Nils Horner, 51, who has dual British-Swedish nationality, worked for Swedish Radio and had been in Afghanistan for only a few days prior to Tuesday's attack in Kabul.
The Guardian reports that Horner was killed "when travelling from his hotel to the ruins of a restaurant bombed by the Taliban in January. He had been planning to meet a survivor there for a report."
A "senior source" at the city's criminal investigation department tells the newspaper that Horner was taken to a hospital where he died from his injuries. It says the gunman, who used a pistol with a silencer, fled the scene but that two suspects were later arrested.
[Add at 1:00 p.m. ET:NPR's Sean Carberry reports from Kabul that witnesses say they heard "normal-sounding" gunshots — not a silencer-equipped pistol — and that although three people were questioned in connection with the attack, no arrests have been confirmed.]
"The journalist had got out of a Toyota Corolla car and was walking down the street, when he was shot, witness Zubair Atta Mohammad was quoted by the newspaper as saying. "He was shot in the head and the road was covered with blood," Mohammad said, adding that he had not seen the attackers.

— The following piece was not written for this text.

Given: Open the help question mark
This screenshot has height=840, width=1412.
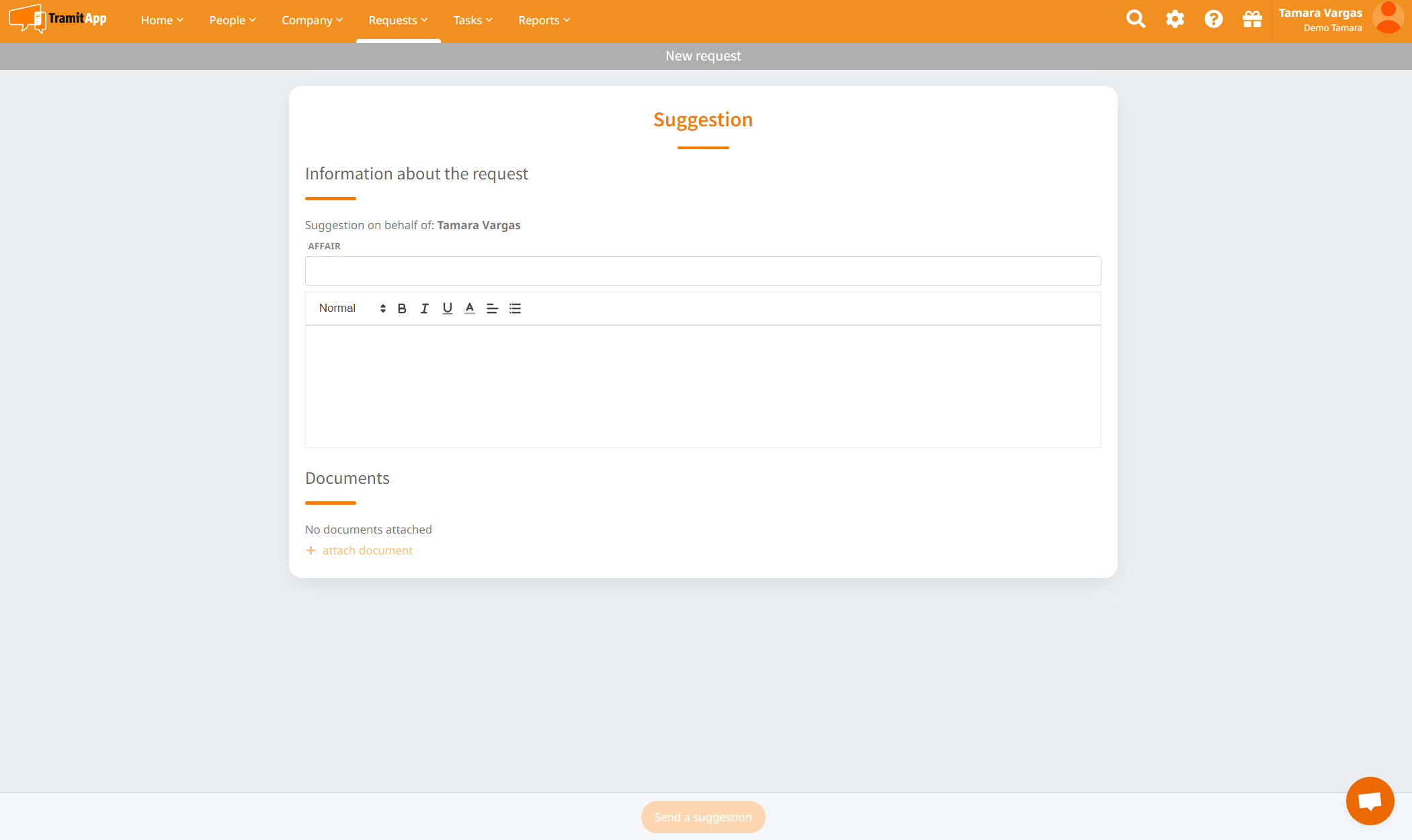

"Nils was one of our absolute best and most experienced correspondents and what has happened to him today is terrible," said Swedish Radio's director-general, Cilla Benkö, tells Reuters.
"The attack was the first time in years that a Westerner appeared to have been specifically targeted and killed in Kabul. The journalist's death sent a fresh wave of concern through the sizable community of diplomats, journalists, aid workers and others who live and work in the Afghan capital.

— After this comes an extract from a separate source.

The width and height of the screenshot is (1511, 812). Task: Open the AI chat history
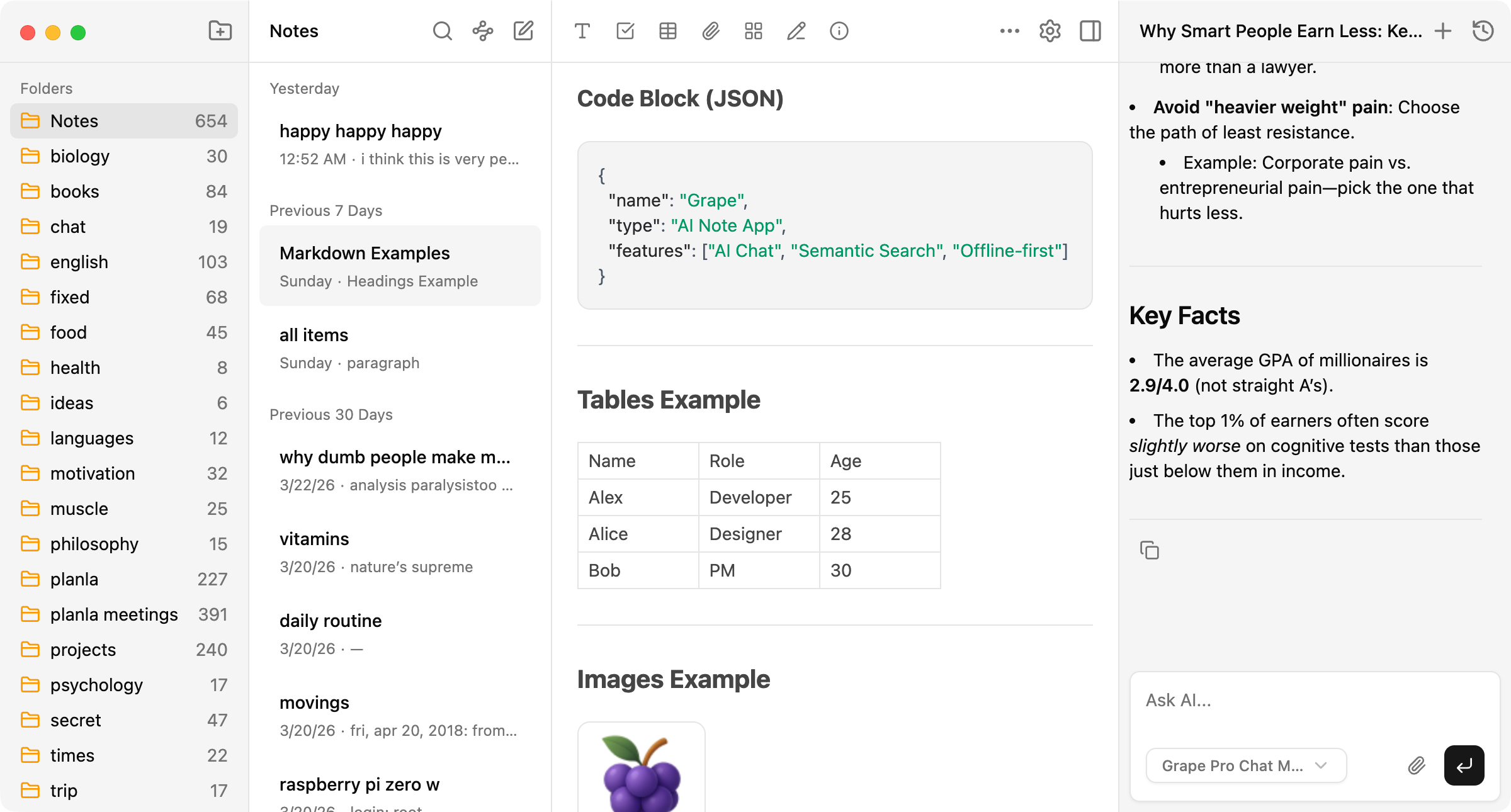[1483, 30]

"The city once had a thriving, albeit limited, expatriate social scene. There were a handful of restaurants and bars that catered almost exclusively to foreigners – Afghans are legally barred from drinking — and regular parties at the lightly guarded homes in which many Westerners here live.
"But the deteriorating security situation in many rural areas of Afghanistan and a number of high-profile attacks on Afghan officials, Western embassies and coalition forces in Kabul in recent years has forced many foreigners, especially diplomats, to live under tighter security restrictions."